# PROBLEM:
Could you return every line of the records below that contains the word "options"?

Stored data entries
━━━━━━

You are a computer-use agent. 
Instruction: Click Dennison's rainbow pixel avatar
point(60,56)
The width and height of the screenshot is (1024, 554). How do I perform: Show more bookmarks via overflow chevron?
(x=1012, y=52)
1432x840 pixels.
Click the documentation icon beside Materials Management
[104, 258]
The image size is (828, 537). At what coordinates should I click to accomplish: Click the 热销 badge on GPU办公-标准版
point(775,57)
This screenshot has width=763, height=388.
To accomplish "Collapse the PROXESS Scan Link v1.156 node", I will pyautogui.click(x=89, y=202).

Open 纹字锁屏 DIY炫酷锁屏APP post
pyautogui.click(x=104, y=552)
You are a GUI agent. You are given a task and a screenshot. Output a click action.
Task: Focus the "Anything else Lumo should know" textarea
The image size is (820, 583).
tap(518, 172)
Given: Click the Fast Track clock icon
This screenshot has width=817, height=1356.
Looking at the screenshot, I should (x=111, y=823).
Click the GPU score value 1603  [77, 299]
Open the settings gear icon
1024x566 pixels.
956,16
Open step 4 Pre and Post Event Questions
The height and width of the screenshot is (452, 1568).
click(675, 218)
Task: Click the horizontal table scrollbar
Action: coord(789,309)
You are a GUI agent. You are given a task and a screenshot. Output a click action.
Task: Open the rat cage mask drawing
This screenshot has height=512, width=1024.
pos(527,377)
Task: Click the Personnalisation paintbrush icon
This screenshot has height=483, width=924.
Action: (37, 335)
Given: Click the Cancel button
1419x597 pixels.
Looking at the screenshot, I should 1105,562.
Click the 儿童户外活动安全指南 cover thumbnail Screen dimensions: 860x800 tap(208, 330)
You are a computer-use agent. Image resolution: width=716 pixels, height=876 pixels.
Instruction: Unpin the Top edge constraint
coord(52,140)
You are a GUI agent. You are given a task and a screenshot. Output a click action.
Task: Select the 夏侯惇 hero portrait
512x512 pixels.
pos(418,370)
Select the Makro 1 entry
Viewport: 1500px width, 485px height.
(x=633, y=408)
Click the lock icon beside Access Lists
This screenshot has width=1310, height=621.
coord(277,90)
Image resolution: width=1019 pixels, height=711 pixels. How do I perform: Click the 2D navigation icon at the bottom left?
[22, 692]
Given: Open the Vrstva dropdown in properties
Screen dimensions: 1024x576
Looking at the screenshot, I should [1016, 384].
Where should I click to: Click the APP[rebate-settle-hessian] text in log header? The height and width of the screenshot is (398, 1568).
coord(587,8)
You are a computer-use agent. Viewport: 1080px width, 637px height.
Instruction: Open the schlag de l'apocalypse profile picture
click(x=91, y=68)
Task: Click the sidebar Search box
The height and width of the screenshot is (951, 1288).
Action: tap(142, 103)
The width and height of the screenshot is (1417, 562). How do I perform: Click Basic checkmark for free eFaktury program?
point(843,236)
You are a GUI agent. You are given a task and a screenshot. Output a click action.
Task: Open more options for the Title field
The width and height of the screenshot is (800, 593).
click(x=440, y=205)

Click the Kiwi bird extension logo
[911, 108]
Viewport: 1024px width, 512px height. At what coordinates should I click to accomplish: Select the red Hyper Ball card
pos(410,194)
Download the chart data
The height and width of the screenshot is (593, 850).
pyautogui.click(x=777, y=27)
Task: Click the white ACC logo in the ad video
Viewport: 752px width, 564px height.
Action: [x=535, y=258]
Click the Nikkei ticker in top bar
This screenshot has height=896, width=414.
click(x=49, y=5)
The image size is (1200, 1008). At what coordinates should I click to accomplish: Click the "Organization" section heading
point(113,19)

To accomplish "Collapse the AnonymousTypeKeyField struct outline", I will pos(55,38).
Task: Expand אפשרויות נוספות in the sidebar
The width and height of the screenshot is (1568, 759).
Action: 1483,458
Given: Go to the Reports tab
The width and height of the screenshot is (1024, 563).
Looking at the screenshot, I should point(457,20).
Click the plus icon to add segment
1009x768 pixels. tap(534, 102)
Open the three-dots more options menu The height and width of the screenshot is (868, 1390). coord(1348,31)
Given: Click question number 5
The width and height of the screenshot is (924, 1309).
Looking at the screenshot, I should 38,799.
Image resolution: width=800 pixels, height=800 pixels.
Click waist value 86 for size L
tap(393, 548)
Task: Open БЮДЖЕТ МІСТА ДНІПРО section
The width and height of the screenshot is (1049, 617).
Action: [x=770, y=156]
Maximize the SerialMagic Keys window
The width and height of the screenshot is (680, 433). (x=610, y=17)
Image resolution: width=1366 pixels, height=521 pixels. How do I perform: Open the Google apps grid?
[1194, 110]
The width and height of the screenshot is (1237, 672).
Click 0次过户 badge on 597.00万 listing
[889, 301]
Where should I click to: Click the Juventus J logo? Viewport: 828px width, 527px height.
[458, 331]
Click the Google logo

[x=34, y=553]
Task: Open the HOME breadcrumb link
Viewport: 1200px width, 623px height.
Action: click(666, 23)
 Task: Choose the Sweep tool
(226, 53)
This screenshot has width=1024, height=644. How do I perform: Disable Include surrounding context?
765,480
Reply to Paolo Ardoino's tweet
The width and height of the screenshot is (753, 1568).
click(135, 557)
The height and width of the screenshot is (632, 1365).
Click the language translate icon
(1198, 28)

━━━━━━

# ANSWER:
Task: Open more options for the Title field
Open the three-dots more options menu The height and width of the screenshot is (868, 1390). coord(1348,31)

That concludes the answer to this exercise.